As it happened, I managed to pick just one race correctly. Not unheard of, but a one-off didn’t happen to me all that often.

The next day, my phone rang at 11 a.m., which was early for both my mother and me. The voice on the other end was a fatigued wisp which connoted pain and disgrace, although I pretended to detect neither. “Mike…” my mother croaked.

“Hi mom!” I answered (the exclamation point uttered with irony and annoyance).

“How are you?” she barely managed to ask.

Whereupon I dropped the act with a deep and weary sigh. “What’s going on mom?”

“Oh, nothing.”

“Mom, let’s just cut to the chase.”

“Oh, I’m just a little tired.”

“Because…”

“I just couldn’t sleep. I was so worried that you’d be fired because of your awful picks.”

I must explain that, to the extent she bet on my picks at all, she would have been risking two bucks to show, the ultimate no risk/no reward “gamble.” So this was not exactly a financial setback for my parents. It was, however, a reminder, as if I needed one, of the wisdom expressed so poignantly in a much-covered and soulful 60s ballad written and originally performed by William Bell:

Everybody loves a winner, but when you lose, you lose alone.

If this sounds like I’m pleading for understanding as I confront my failure as a handicapper this year, it’s not quite that bad. I’ve tapped out a couple of times since I started doing my NFL mythical bankroll bit for the KQRS Morning Show in 1987. I hope to be around long enough to tap out again.

And yet, as I learned from all those radio years, people seem much happier when I lose. I could attribute that to my own polarizing and often offensive comments, but I don’t think it’s that. True, Schadenfreude is intrinsic to the human condition, but I think it’s simpler than that.

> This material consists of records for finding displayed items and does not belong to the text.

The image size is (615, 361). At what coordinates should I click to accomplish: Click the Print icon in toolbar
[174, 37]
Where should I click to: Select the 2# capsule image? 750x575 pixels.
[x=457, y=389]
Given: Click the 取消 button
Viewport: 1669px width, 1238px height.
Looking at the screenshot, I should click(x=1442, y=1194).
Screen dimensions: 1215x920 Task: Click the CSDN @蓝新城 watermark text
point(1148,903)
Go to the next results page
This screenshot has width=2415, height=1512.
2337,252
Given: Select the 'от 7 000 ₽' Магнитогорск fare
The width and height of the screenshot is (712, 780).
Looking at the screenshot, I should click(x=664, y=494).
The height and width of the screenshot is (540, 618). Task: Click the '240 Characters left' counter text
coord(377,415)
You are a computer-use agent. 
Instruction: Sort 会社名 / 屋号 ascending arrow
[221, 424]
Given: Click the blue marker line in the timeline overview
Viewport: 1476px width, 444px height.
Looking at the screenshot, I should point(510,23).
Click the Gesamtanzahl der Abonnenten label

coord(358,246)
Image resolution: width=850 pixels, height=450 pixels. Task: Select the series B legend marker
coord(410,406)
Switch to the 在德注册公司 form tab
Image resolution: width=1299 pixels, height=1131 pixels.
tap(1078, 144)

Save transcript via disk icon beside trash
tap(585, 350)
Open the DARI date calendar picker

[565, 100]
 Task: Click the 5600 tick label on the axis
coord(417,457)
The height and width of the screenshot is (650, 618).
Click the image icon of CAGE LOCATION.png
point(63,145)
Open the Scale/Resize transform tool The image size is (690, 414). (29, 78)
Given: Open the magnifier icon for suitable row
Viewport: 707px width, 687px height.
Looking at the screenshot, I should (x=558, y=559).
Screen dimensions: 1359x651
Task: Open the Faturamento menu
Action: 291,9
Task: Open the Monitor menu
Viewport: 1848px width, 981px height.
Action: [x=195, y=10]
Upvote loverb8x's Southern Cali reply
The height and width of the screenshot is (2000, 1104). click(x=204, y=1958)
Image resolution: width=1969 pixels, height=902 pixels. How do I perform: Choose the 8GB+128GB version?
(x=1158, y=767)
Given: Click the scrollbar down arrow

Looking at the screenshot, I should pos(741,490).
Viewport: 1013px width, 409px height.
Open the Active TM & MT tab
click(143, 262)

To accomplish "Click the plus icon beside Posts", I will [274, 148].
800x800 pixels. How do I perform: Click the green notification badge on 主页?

The point spread is bigger and better than any one person. Anyone who has tried to conquer the line year after year has been humbled on many occasions; the spread is gravity and you can defy it for only so long. Gamblers know this. Because they, too, have been smacked back to Earth, I am not convinced that everybody loves a winner. Perhaps it’s simply comforting to know that there’s no need to suffer alone. Maybe that’s why so many broken hearts keep coming back to those Tuesday night meetings in church basements.

To look at it through a metaphorical lens, ultimately we all lose. Pardon me if I’ve said this before, but if you want a happy ending, turn to either Hollywood or a massage parlor.

Maybe that’s not the New Year’s message of hope and joy that you want to hear, but there’s no point in lying. I’m selling insight, not dreams.

 —

And, on that note…

My contract requires that I make at least one mythical bet each week, so I’m betting a mythical $40 on Seattle at Dallas to go over 43. Seattle’s Pete Carroll, by far the superior coach here, has a history of ratcheting up his offense for the playoffs. My hope is that Dallas head coach Jason Garrett will not be able to prevent Ezekiel Elliott and a resurgent receiving corps from getting into the end zone three times.